A variety of ways exist (some are not available/do not work):

  1. Deletion through admin and a plugin(we do not have admin and users on purpose for now) so this is ruled out
  2. Deletion through the API https://github.com/ether/etherpad-lite/wiki/HTTP-API (suggested method):
  1. Login to the etherpad host, at the moment, etherpad1004.eqiad.wmnet
  2. Search the API key created on etherpad first start, found on /var/lib/etherpad-lite/APIKEY.txt
  3. Call the deletion api:
curl 'localhost:9001/api/1/deletePad?apikey=<api key gotten from the previous step>&padID=<pad name as used on the URI>'
  1. If everthings is ok, it should respond with {"code":0,"message":"ok","data":null}
  1. Deletion through the CLI https://github.com/ether/etherpad-lite/wiki/Getting-to-know-the-tools-in-bin. Supposedly this should work but it doesn't
  2. Deletion through the DB (this seems to be the only alternative viable option to the API)

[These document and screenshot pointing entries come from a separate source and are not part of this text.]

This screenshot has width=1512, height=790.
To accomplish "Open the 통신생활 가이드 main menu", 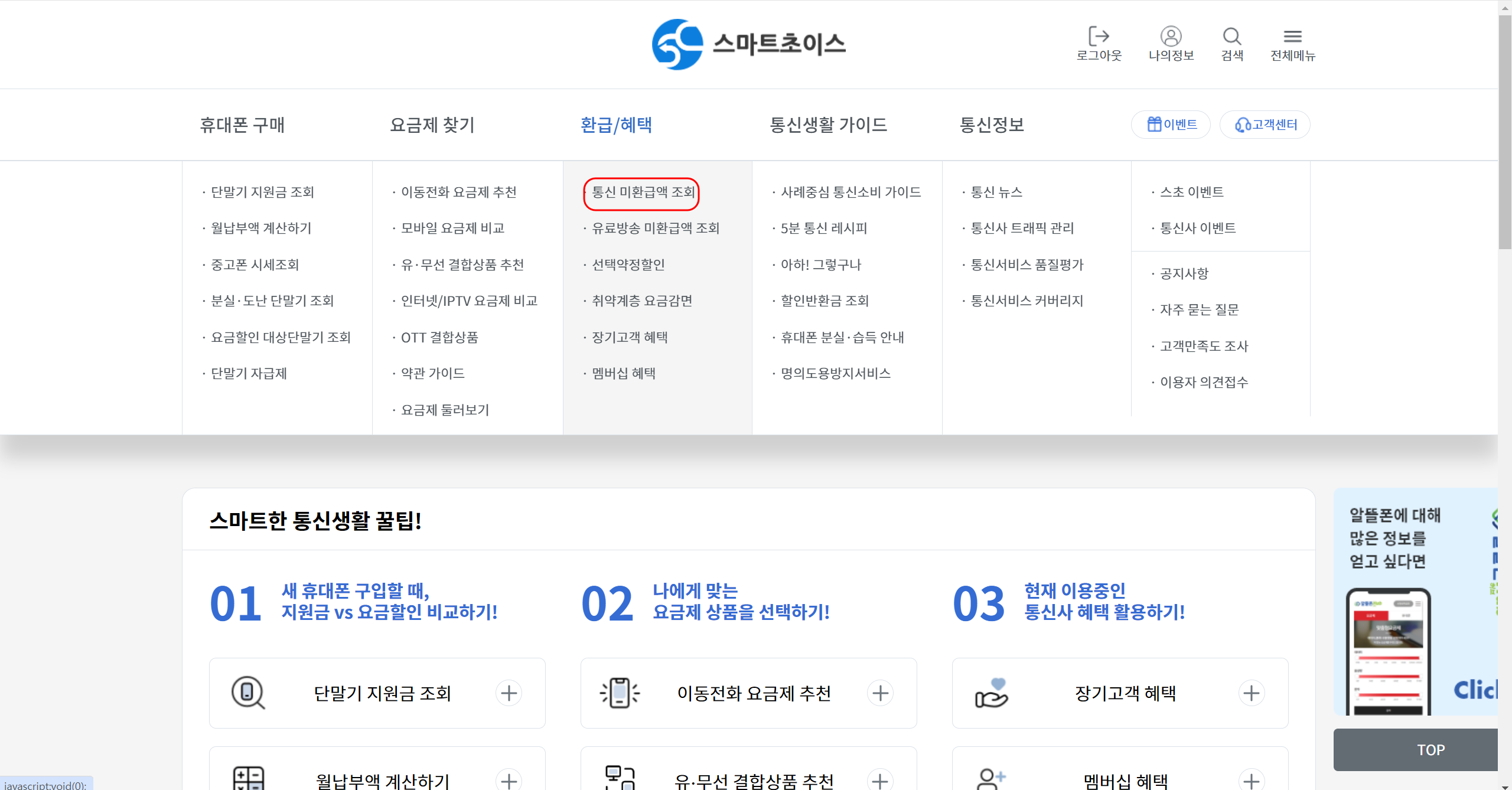I will [828, 125].
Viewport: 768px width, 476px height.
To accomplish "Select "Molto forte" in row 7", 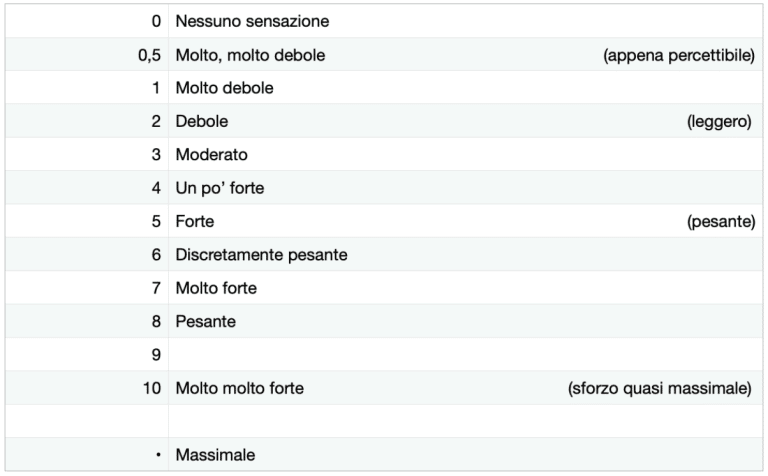I will (216, 288).
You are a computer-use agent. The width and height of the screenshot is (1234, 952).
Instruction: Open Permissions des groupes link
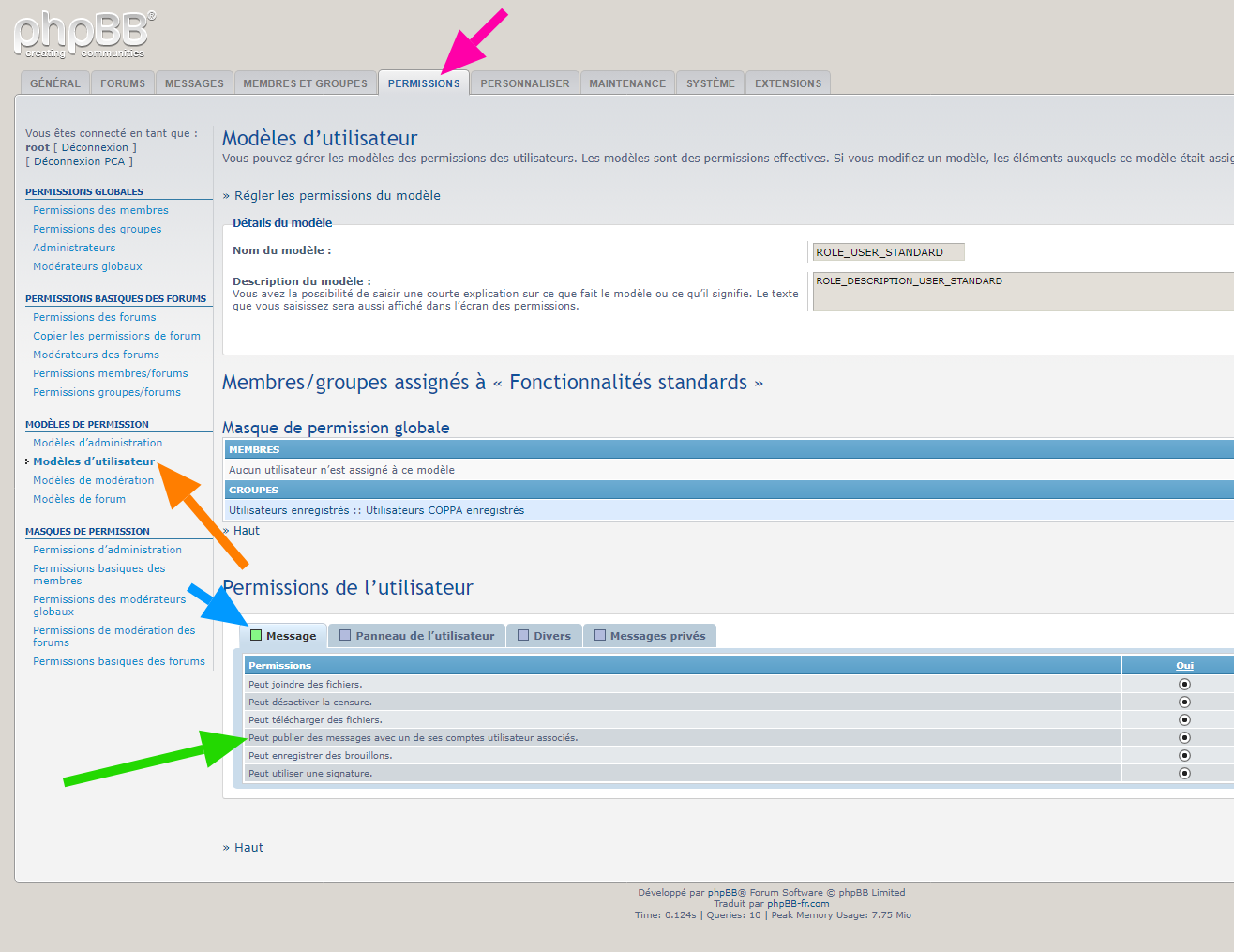click(97, 229)
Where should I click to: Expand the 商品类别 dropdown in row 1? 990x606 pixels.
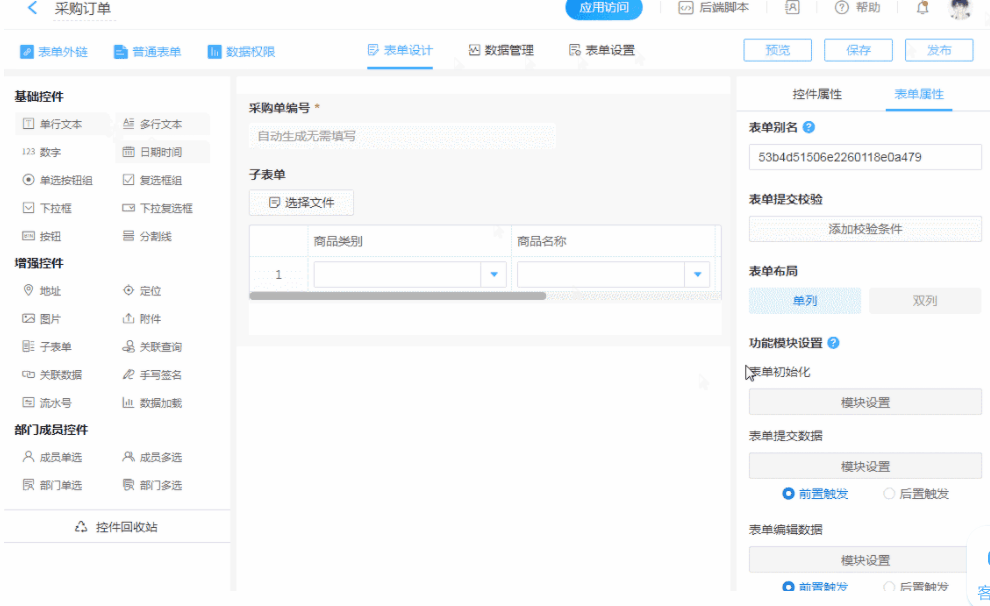pos(494,274)
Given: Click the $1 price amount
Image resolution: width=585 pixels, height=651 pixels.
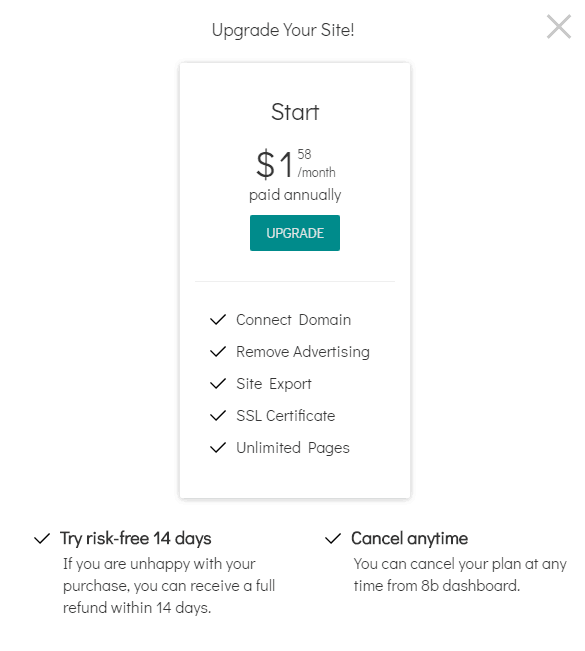Looking at the screenshot, I should [275, 164].

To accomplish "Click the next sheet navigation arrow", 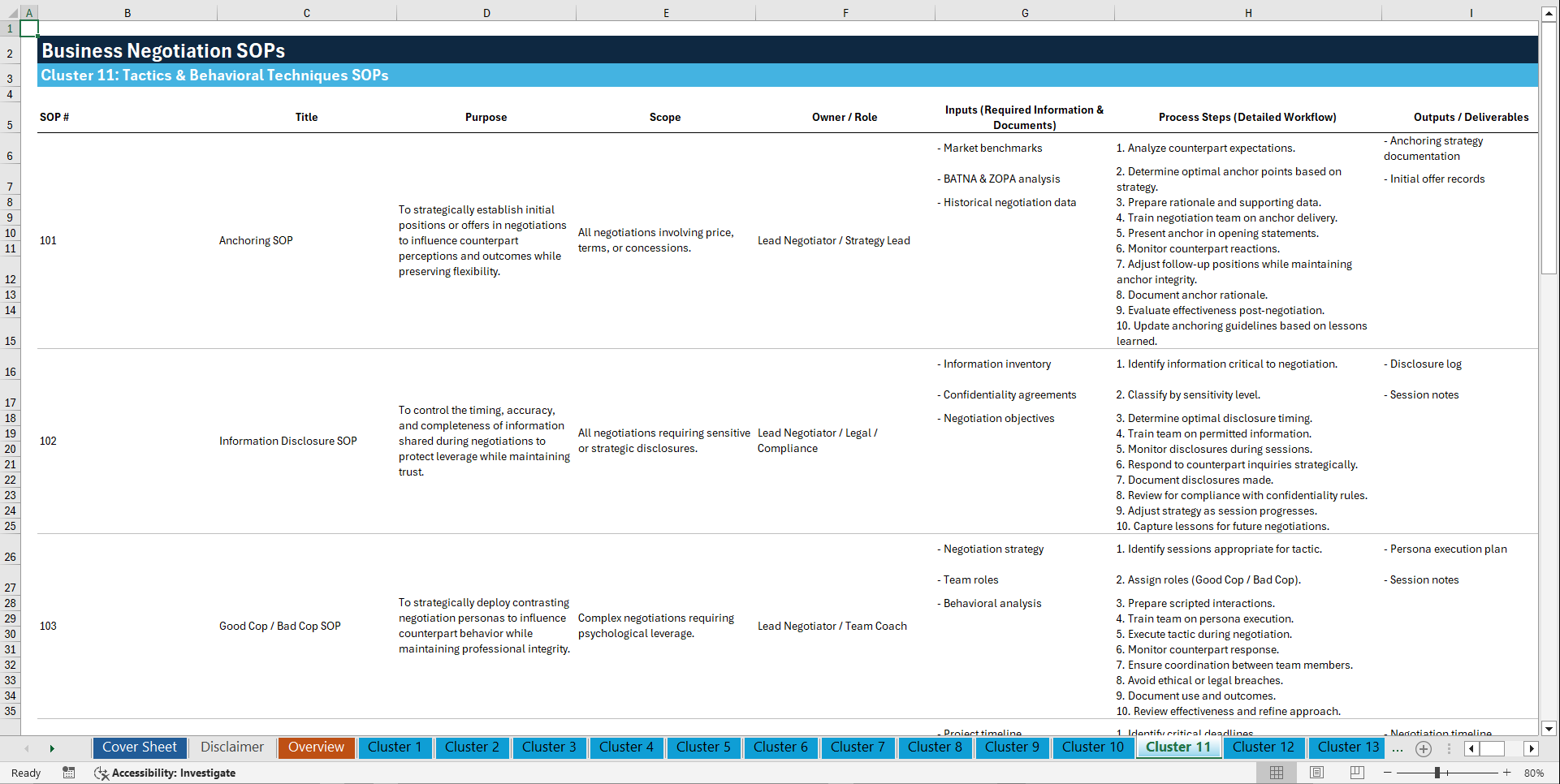I will [x=52, y=748].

Suppose DELETEME is the pad id of the pad you want to remove (pad id can be taken from the url)

 delete from store where `key` like '%DELETEME%'; 

Note that I had good luck deleting pad content via the below, which tosses revisions, chats, and I don't know exactly what the pad2readonly bit is. This is a lot faster than the %DELETEME% query above, now that the db is so bloated.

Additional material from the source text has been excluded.